The critical reflex, among other things, is at issue. Is it still enough to raise awareness by painting a sinister and cynical portrait of the state of the world, given that this is the very strategy now used by the Right to mobilize a white proletariat that perceives itself as weakened? Can we still hew to the mechanisms that reveal seemingly hidden violence and domination? Do we want to reproduce, in words and images, the apocalyptic tailspins of a world in crisis?

Over a century ago, in the last of his Theses on Feuerbach (1888), Marx stressed that we should not be content with critical distance and its alarmist analyses: “The philosophers have only interpreted the world, in various ways; the point is to change it.” Yet, to get to this place, we have to start, once again, with learning to survive. To this point, the Canadian author and former social worker Kai Cheng Thom begins her essay I Hope We Choose Love: A Trans Girl’s Notes from the End of the World (2019) with a striking observation: “We know so much about trauma but so little about how to heal it.”

What Thom proposes—love as a reparative force—is only one of the solutions that could mobilize stakeholders, resources, and spaces in the art world in a different way: no longer simply to recount traumas and reiterate catastrophes, but to seek inspiration. Art has the capacity to show how to find the strength to continue. Art has the power to share resilient experiences, stories, and practices. By exploring things such as listening, respect, introspection, equanimity, joy, compassion, and friendship, we can find a way back to hope, which helps us dig up the necessary courage and energy to continue, to persist, even when the setbacks are stunning, even when our heart isn’t in it anymore. In art, there is a way to not let ourselves be beaten down.

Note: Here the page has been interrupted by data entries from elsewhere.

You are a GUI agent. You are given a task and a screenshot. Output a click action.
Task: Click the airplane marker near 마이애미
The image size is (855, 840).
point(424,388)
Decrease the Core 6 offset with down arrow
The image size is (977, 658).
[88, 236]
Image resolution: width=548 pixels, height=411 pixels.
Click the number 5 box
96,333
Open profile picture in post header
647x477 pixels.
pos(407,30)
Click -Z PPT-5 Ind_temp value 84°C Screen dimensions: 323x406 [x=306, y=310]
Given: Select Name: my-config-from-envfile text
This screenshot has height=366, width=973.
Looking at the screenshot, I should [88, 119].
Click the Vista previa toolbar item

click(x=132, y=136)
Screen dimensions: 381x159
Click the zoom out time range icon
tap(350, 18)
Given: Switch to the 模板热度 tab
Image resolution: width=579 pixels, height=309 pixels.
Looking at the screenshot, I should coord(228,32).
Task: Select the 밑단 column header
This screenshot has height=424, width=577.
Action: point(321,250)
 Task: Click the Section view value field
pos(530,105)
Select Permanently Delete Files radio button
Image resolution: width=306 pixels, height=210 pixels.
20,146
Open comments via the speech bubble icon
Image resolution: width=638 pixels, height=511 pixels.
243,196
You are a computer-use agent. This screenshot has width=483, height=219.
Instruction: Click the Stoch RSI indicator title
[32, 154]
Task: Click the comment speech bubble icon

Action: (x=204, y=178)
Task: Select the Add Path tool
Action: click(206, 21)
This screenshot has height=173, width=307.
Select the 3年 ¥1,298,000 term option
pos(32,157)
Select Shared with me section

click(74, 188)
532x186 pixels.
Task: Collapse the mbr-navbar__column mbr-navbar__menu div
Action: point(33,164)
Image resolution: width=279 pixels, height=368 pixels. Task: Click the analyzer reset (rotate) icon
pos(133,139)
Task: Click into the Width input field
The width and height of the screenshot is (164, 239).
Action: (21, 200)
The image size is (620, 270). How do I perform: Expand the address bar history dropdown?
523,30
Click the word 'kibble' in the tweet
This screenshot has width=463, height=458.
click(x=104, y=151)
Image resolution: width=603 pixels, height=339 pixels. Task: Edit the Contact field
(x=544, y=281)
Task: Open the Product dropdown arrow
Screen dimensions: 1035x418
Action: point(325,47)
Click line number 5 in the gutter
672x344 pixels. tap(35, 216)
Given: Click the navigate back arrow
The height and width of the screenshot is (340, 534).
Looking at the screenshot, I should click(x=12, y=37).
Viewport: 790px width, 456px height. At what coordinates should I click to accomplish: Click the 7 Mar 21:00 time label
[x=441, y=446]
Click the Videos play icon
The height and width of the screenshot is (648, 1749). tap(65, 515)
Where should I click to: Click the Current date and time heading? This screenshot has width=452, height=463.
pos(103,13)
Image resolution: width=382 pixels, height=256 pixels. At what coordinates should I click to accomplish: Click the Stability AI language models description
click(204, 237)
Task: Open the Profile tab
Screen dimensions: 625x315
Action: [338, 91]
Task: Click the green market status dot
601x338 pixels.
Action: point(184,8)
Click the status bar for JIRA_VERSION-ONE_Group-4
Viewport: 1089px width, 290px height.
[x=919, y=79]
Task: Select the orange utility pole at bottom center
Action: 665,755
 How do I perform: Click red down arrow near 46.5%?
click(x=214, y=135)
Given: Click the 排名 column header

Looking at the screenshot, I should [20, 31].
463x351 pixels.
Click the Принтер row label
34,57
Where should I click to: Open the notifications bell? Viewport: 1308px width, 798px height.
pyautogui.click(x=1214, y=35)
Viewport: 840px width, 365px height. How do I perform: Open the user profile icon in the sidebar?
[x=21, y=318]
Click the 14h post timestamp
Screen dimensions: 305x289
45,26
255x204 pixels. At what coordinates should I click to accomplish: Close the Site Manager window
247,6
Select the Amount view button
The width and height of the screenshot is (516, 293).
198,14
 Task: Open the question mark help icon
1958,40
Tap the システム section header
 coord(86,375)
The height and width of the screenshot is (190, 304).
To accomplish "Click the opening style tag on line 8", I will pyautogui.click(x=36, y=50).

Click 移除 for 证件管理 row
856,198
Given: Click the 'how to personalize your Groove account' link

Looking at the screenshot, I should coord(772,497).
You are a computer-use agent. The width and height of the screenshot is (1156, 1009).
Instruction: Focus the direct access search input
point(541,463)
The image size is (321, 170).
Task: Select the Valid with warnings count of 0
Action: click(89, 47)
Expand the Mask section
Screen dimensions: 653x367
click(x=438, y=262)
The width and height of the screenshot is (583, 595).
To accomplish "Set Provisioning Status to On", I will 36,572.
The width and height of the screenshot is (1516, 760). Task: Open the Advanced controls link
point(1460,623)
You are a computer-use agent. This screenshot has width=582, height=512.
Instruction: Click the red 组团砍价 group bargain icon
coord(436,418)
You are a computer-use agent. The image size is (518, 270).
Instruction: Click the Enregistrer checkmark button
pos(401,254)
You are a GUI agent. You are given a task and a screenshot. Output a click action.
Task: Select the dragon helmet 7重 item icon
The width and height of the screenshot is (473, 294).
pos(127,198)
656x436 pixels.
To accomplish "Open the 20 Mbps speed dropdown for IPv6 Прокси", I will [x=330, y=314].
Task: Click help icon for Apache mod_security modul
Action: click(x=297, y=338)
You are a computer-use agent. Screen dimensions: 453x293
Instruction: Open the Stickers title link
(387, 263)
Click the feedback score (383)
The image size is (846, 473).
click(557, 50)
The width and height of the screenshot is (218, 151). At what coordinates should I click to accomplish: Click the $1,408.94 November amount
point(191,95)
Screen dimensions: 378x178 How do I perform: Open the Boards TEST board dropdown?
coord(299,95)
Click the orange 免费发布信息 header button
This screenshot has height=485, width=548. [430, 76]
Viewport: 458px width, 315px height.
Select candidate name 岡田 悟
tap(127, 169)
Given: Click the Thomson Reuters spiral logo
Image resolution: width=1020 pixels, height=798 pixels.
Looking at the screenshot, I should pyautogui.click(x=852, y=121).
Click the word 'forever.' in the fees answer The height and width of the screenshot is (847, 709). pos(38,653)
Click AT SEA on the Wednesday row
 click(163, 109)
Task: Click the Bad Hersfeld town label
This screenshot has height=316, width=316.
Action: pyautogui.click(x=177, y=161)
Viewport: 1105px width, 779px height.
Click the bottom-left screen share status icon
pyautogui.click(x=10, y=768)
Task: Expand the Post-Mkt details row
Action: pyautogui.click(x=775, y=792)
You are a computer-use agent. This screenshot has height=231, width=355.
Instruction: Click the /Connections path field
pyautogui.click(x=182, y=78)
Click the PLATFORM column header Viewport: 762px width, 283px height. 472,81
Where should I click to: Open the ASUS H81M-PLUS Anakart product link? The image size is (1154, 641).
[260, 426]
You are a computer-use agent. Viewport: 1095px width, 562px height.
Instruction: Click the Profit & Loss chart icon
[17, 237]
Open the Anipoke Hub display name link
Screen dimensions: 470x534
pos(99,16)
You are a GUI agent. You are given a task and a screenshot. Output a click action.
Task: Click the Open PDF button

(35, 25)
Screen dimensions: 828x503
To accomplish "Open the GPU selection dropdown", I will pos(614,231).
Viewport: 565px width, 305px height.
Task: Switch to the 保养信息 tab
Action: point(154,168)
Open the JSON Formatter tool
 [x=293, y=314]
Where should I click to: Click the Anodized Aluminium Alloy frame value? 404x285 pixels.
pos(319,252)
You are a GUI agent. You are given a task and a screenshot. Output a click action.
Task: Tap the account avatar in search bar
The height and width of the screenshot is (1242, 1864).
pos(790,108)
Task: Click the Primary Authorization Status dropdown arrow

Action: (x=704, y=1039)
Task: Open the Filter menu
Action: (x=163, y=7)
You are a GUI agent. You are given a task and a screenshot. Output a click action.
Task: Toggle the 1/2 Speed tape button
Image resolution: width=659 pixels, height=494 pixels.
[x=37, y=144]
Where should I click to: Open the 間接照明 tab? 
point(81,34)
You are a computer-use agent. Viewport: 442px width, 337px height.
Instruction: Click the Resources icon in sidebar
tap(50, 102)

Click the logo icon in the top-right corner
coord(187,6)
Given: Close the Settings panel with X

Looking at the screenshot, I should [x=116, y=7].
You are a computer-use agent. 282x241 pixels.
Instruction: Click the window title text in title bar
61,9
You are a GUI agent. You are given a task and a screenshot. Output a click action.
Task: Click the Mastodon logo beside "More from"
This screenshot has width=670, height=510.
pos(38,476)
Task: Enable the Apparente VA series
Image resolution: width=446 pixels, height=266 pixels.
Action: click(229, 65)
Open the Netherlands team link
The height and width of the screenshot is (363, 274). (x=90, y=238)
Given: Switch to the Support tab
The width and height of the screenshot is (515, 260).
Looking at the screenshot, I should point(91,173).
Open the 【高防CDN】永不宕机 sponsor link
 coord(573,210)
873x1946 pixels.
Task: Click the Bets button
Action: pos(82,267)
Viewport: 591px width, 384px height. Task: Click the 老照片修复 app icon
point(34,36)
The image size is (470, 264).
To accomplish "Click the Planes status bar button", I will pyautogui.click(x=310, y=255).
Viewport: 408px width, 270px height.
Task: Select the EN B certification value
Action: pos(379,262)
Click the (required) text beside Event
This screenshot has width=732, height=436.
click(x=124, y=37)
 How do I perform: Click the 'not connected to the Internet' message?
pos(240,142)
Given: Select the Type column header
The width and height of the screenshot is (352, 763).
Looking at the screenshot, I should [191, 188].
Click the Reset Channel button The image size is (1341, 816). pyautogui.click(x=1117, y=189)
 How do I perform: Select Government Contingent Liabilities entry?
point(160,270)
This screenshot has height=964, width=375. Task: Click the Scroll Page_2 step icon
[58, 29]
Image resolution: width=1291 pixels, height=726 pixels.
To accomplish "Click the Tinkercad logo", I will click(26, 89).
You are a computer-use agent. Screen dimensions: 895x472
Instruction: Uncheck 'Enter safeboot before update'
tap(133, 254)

Knowing how to live with regret and hold on to trust, motivation, and enthusiasm might seem like a luxury, but we can hardly do without it today. So we must develop strategies for living with the discomfort of failure, experiencing disappointment, and warding off shame. It seems an opportune time to try to slough off simplifying essentialism, avoid virtue performance, and dare to have difficult conversations marked by respect, compassion, forgiveness, generosity, and the desire for reconciliation. This speaks to our capacity to heal, solve problems, confront sociopolitical changes, and continue to evolve.

But we must remain vigilant. Such resilience may prove problematic when it is overlain on neoliberal subjects as an ideal. Political theorists Brad Evans and Julian Reid maintain, for example, that the capacity to adapt to “dangerous” situations such as climate change is, paradoxically, partly engendered by neoliberalism itself.

For the thematic section of issue 108, the Esse art + opinions team is calling upon authors to celebrate that which in contemporary art teaches us to persevere despite rejection, to stand up again after falling, to make it through our disillusionment. We hope to respond to the difficulties that try to overwhelm us by highlighting the need, as a community, to surpass pessimism, to transform our vulnerability into empowerment, to choose not naïve optimism but a certain strategic realism. Resilience is a gigantic challenge. How do we remain aware of the hostility in the world without sliding into irony or apathy? How do we make the transition from Derridean deconstruction to the reconstruction of affect theory? How do we learn the from Indigenous peoples in our approach to truth and reconciliation? How do we reiterate the need for accountability and recognize the intense struggles fought by those most fiercely attacked by capitalist and patriarchal colonial modernity, while defusing violence? How can we hold on to resilience in the face of brutal domination and attend to the sociopolitical implications contained within the concept of resilience? How can we imbue writing on art with this sensitivity to difficulty and failure? And above all, the question that for us leads to all the others: how does art help us get back on our feet and heal ourselves, so that we can continue?